+++ Texto para leitura +++
Há uma nova e poderosa idéia circulando na sede da Microsoft, em Seattle. Ela diz respeito à maneira como as informações transitam na Internet e à melhor forma de organizá-las para simplificar a vida das pessoas. O principal divulgador da idéia, senão o seu autor, é Willian Gates III, conhecido mundialmente pelo apelido de Bill Gates. O fundador da Microsoft quer que todos os programas usados na Internet e fora dela conversem entre si e interajam automaticamente. Por trás disso existe uma concepção do software não mais como uma série de produtos isolados, mas sim como um serviço integrado, montado em torno das necessidades do consumidor ? quem quer que seja, onde quer que esteja, seja qual for seu equipamento. Parece uma coisa complicada, e é. Para colocá-la em prática, Gates terá de mudar radicalmente o modelo de negócios da sua empresa e arrastar com ela boa parte da indústria digital. O prêmio pelo esforço é a liderança na próxima metamorfose da Internet, aquela que vai transformá-la no centro de toda a comunicação pessoal e empresarial do planeta. Surpreendido pela explosão da Internet em 1994, Gates reagiu e fez a primeira revolução da Microsoft ? levou-a à Rede. Agora, tenta saltar à frente com segunda revolução.
+++ Dados +++
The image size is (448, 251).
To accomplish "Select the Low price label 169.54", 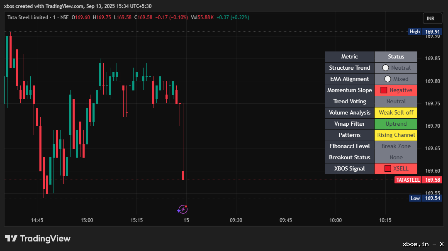I will click(x=425, y=198).
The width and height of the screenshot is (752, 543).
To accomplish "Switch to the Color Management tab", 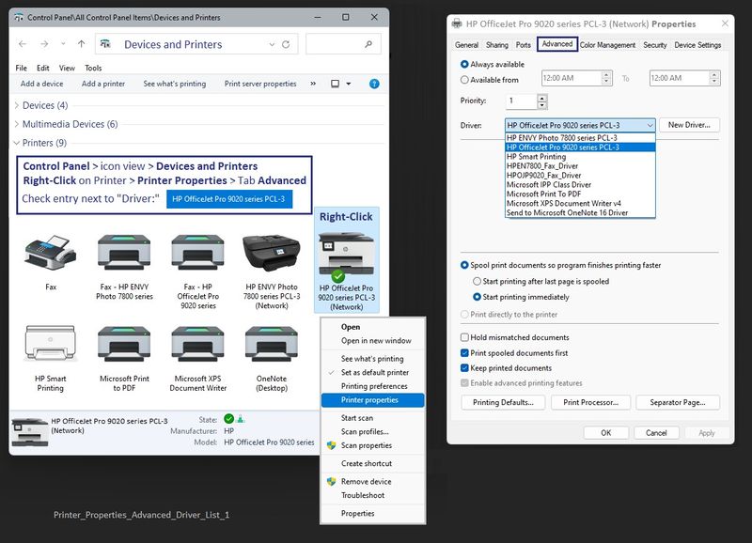I will tap(607, 45).
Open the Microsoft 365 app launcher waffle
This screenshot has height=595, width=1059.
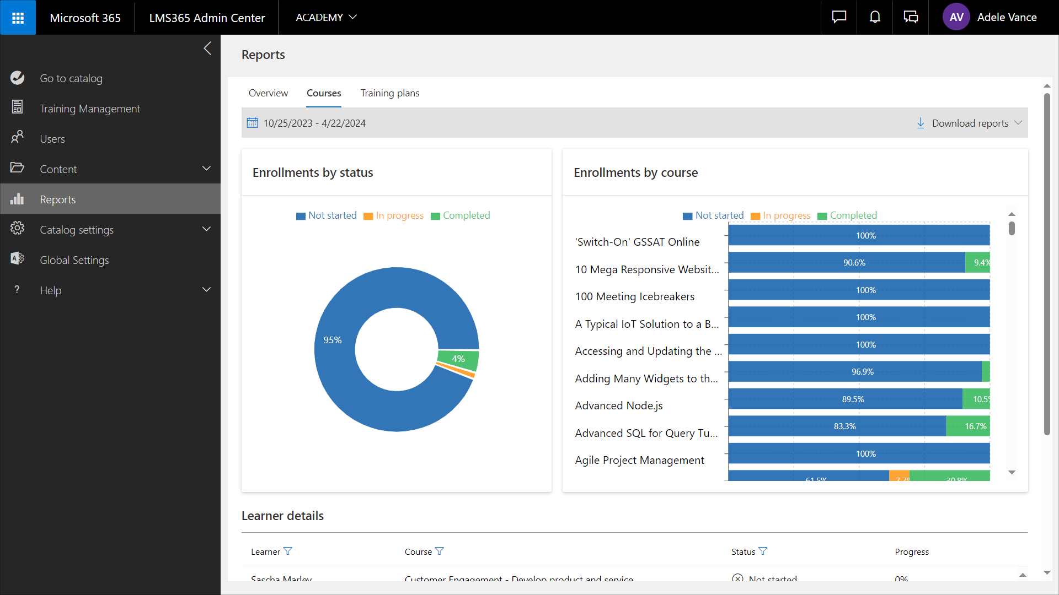pyautogui.click(x=18, y=18)
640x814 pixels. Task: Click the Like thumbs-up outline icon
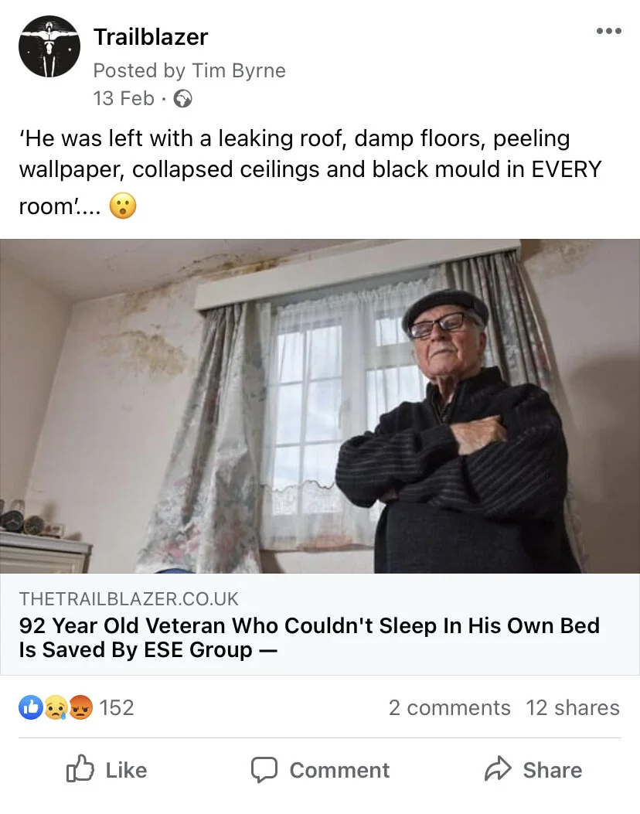pyautogui.click(x=80, y=769)
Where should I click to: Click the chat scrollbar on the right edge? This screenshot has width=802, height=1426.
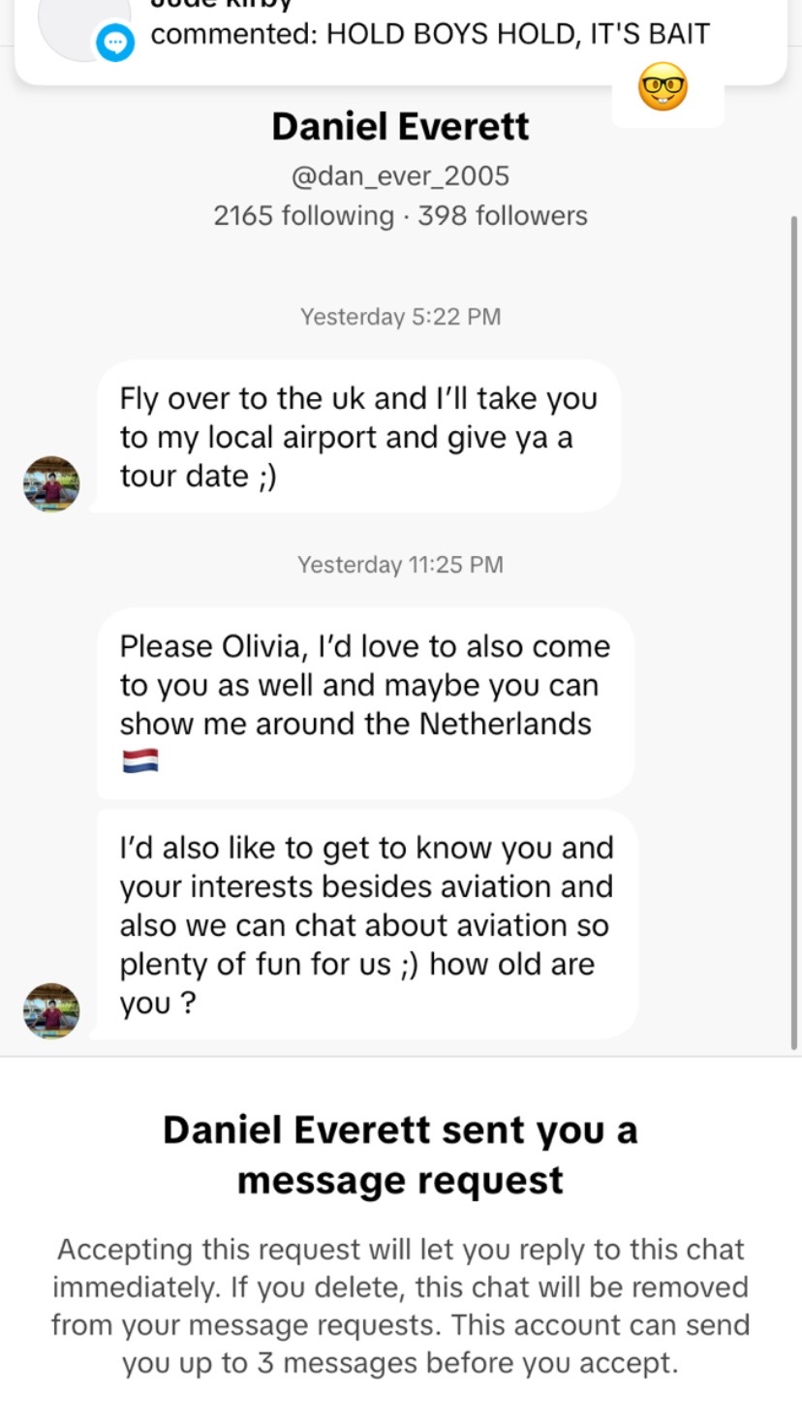(x=794, y=630)
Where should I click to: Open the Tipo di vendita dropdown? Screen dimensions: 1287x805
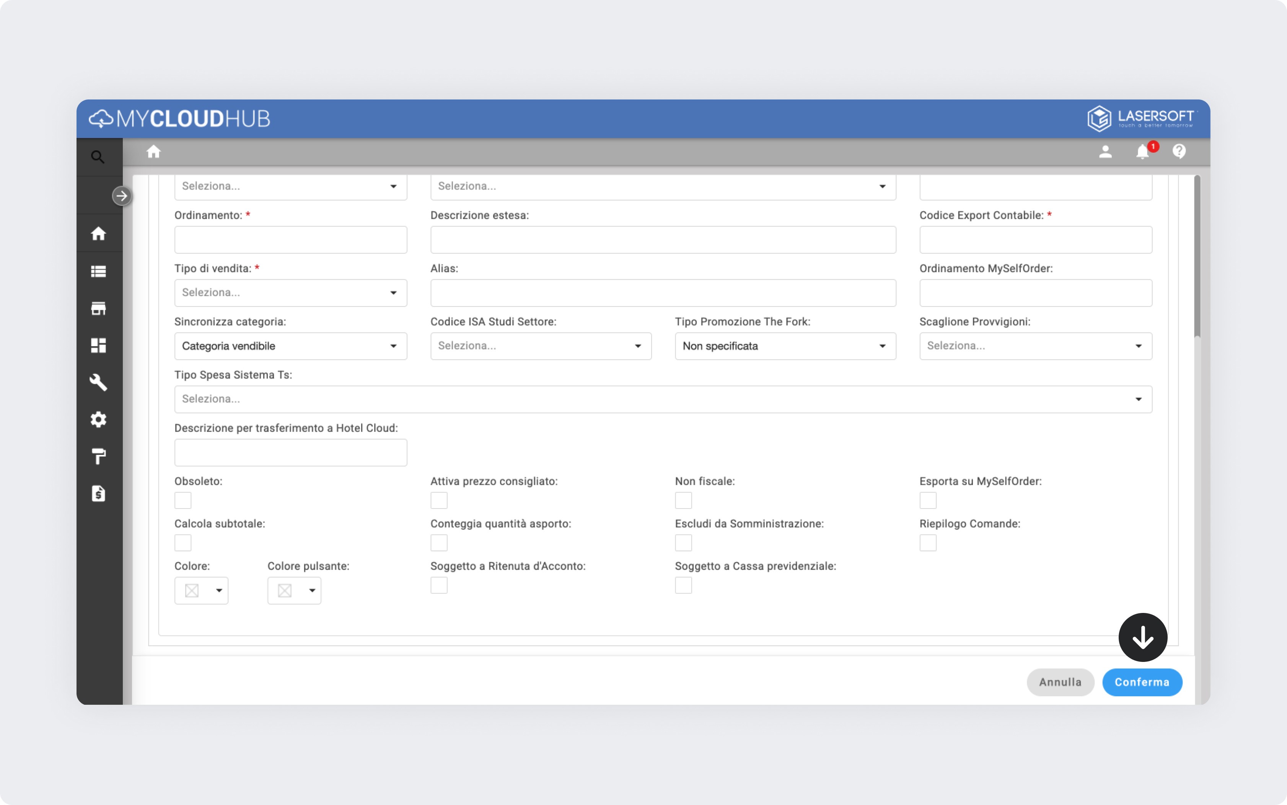click(x=291, y=293)
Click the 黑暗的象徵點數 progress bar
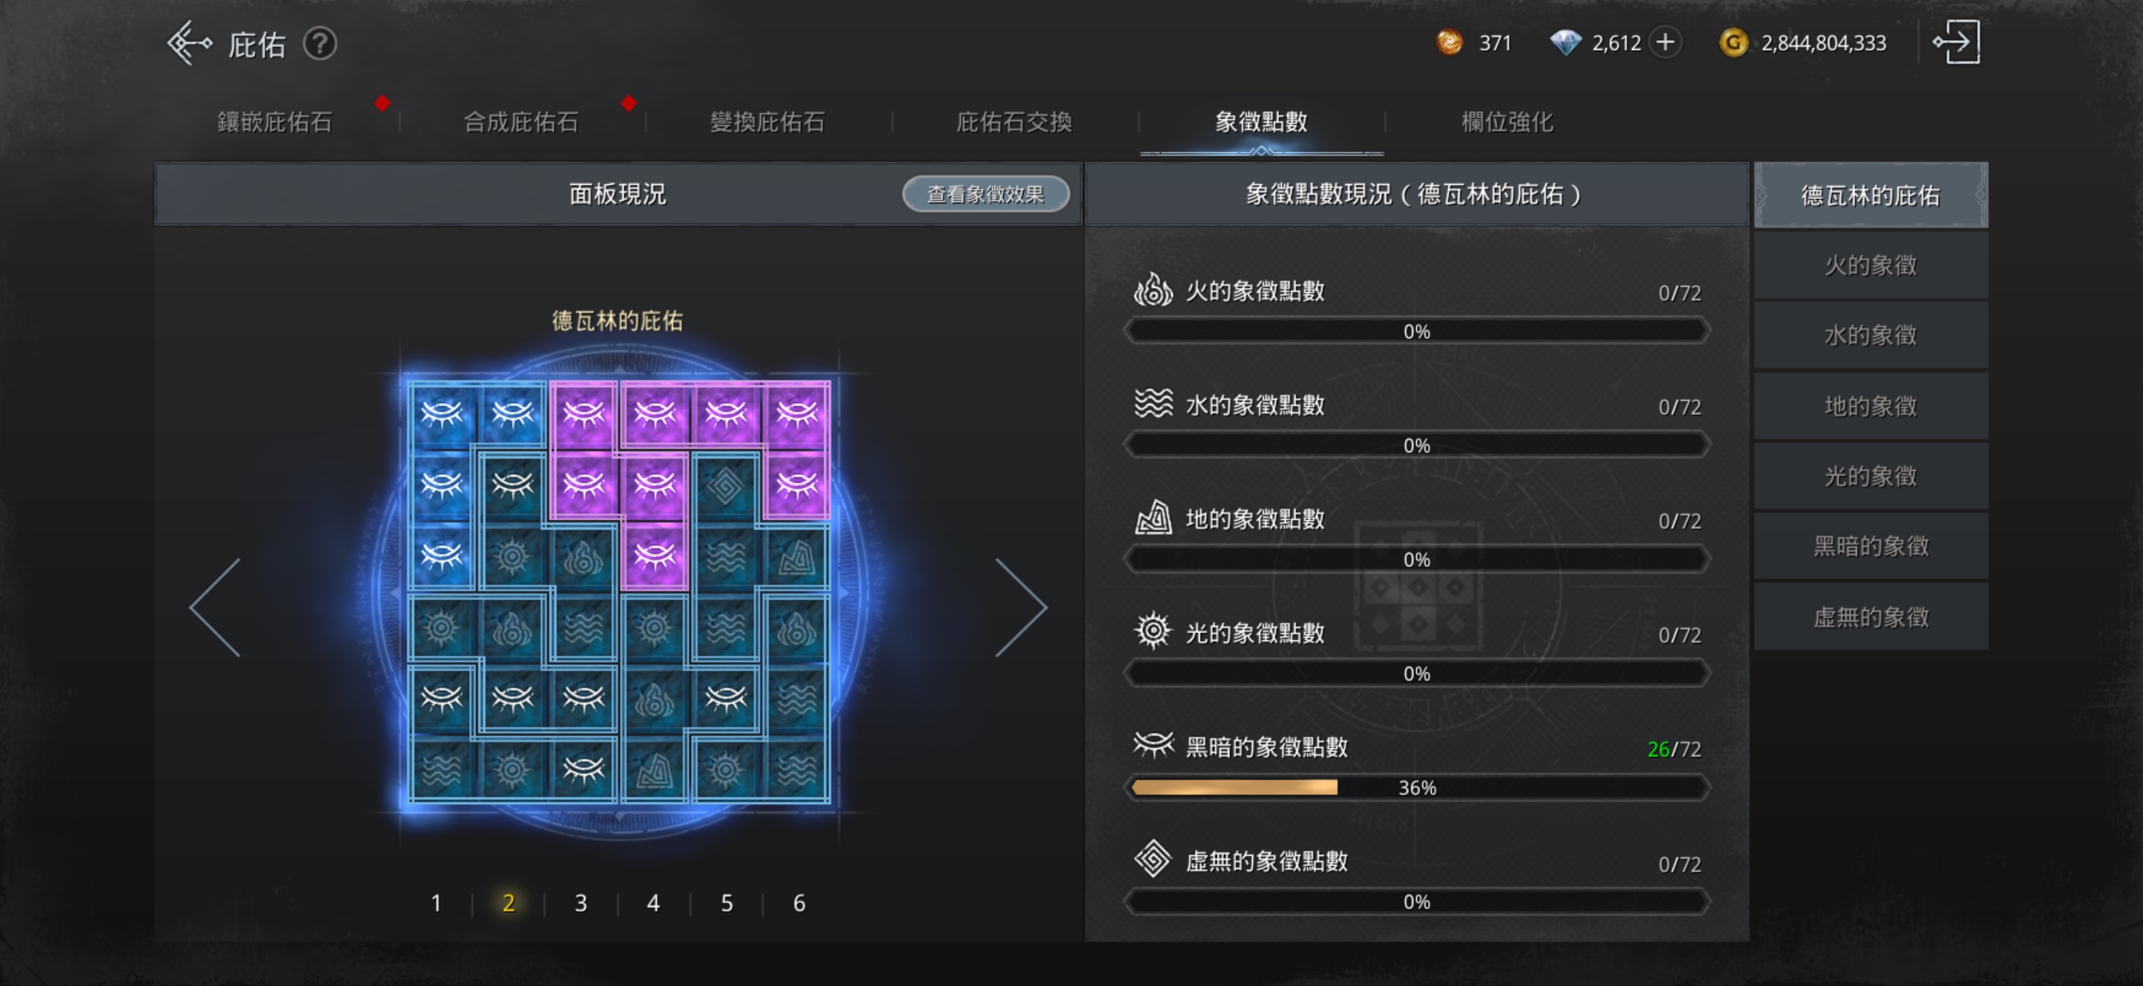This screenshot has width=2143, height=986. (1417, 787)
+++
:: Tarefas a realizar ::
[1] De acordo com o texto sobre a nova ideia da Microsoft, em que ano Bill Gates foi surpreendido pela explosão da Internet?
[2] Indique se cada afirmação a seguir está de acordo com o texto sobre a nova ideia da Microsoft, respondendo sim ou não e citando literalmente as palavras do texto que fundamentam a resposta: (a) A sede da Microsoft fica em Seattle. (b) Gates poderá manter inalterado o modelo de negócios da empresa. (c) O texto considera a ideia simples de pôr em prática.
[3] Retome o texto sobre a nova ideia da Microsoft a partir do ponto em que ele termina.
O material acima é independente do texto e não guarda relação com ele.

:: Respostas às tarefas ::
[1] Em 1994.

[2]
(a) Sim: "na sede da Microsoft, em Seattle".
(b) Não: "Gates terá de mudar radicalmente o modelo de negócios da sua empresa".
(c) Não: "Parece uma coisa complicada, e é."

[3]
Em Seattle, na verdejante sede mundial da companhia, a mudança de rumo só é visível pelo ubíquo .Net, o logo da plataforma técnica sobre a qual a companhia quer se reorganizar. Para quem olha de fora, a maior empresa de software do mundo segue em velocidade de cruzeiro. A Microsoft faturou US$ 23 bilhões em seu último ano fiscal e obteve um lucro espetacular de US$ 9,4 bilhões. Há duas semanas, tirou a Bolsa americana de (outra) baixa ao anunciar crescimento de 11% nas vendas e elevação ainda maior dos ganhos por ação. Mas a mudança em direção à Microsoft.Net está em curso. Gates lidera o trabalho técnico pessoalmente, em sua nova função de arquiteto-chefe de software. Cabe ao homem mais rico do mundo zelar para que a pesquisa e o desenvolvimento de produtos se façam sob a égide da nova orientação holística. Ela exige que todos os programas se comuniquem integralmente. Isso significa que em um prazo de dois ou três anos todos os produtos da empresa terão de ser reescritos de ponta a ponta ? sem perder a conexão e a operacionalidade com as gerações anteriores. É um trabalho de proporções oceânicas.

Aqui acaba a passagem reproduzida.